3. Data and Transcription
As mentioned above, the data come from two distinct educational settings. Excerpts 1, 2, and 3 are drawn from interaction at Tokyo Global Gateway (TGG), an institution designed to provide visiting students with opportunities to use English and participate in experiential language learning. More specifically, these data are drawn from warm-up sessions between a particular kind of teacher called an agent2 and a group of students that the agent has been assigned to for the day. In excerpts 1 and 2, the students are from a middle school in the Tokyo area. In excerpt 3, the students are from a university, also in the Tokyo area. Each of these three excerpts involves a different kind of teacher-led activity, as described in the introduction of each excerpt. At the time of conducting this study, three different warm-up sessions had been transcribed, amounting to approximately 90 minutes of data. (Several hours of data from roleplays and CLIL classes had also been transcribed, but were not drawn on for this study.) Excerpts 4 and 5 are drawn from a video-recorded English class at a Japanese university taught by a first language user of English. In these data, the students have been working in groups and the teacher is now calling on each group to report on their work. This class was chosen from a dataset that includes 30 hours of video-recorded data over one semester. These five cases were selected because they are clear examples of the phenomenon—gaze shift displaying anticipation of and orientation to the highly predictable teacher action of selecting somebody to take the next turn—and because they demonstrate that the phenomenon can be found in different types of activity (excerpts 1, 2, and 3) and in different sorts of classroom (excerpts 1, 2, and 3 on the one hand and excerpts 4 and 5 on the other). In addition, excerpt 5 provides a relatively rare instance of students being unwilling to participate.
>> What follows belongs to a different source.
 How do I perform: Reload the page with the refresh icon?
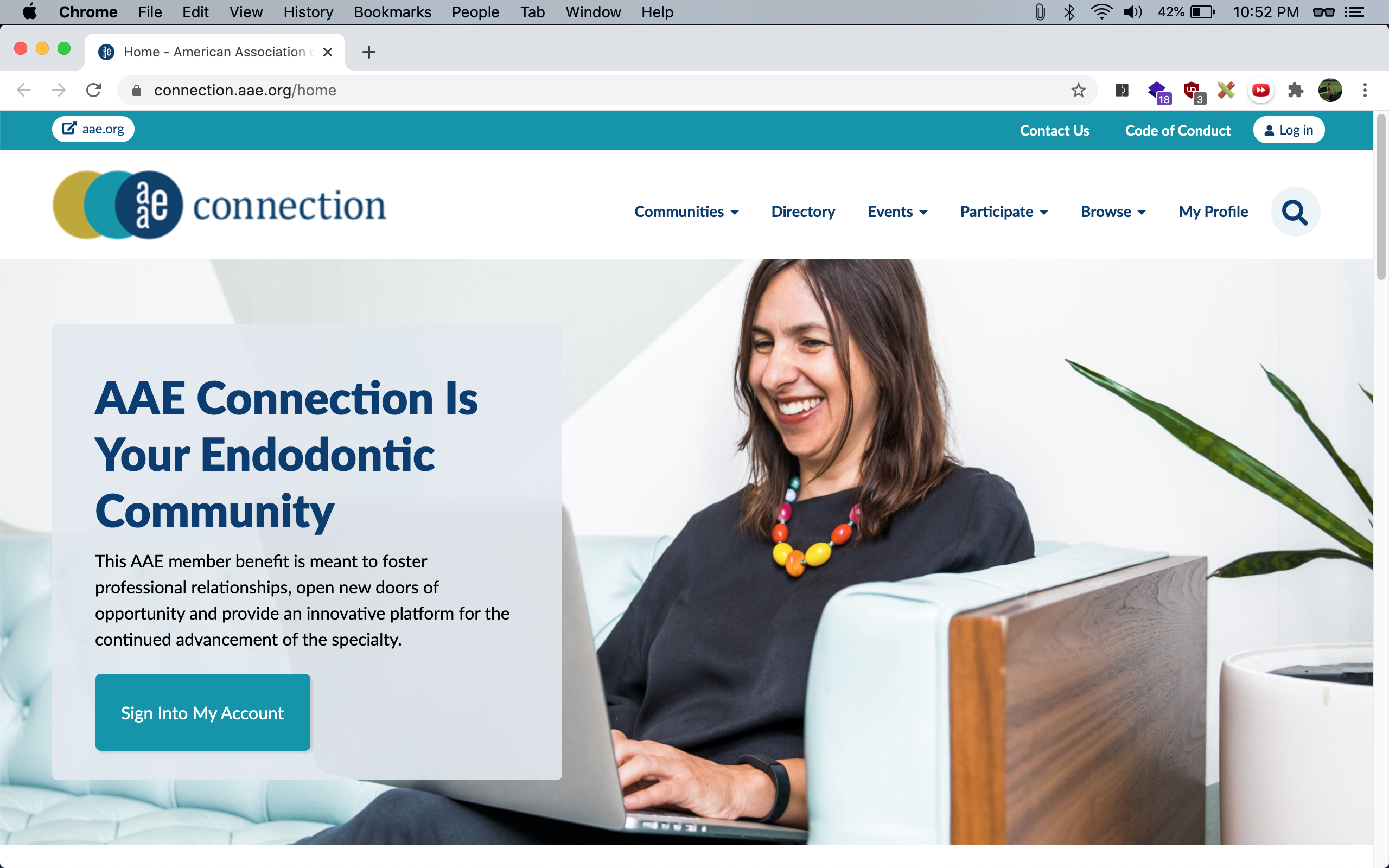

While this may be obvious, it should also be noted that this phenomenon is only found when it is highly predictable whom the teacher will select to take the next turn. If this is not particularly predictable, because, for example, the teacher acts in ways that are less predictable, the activity is not conducive to such predictability, or the students often self-select even during teacher-led activities, the phenomenon is unlikely to be found.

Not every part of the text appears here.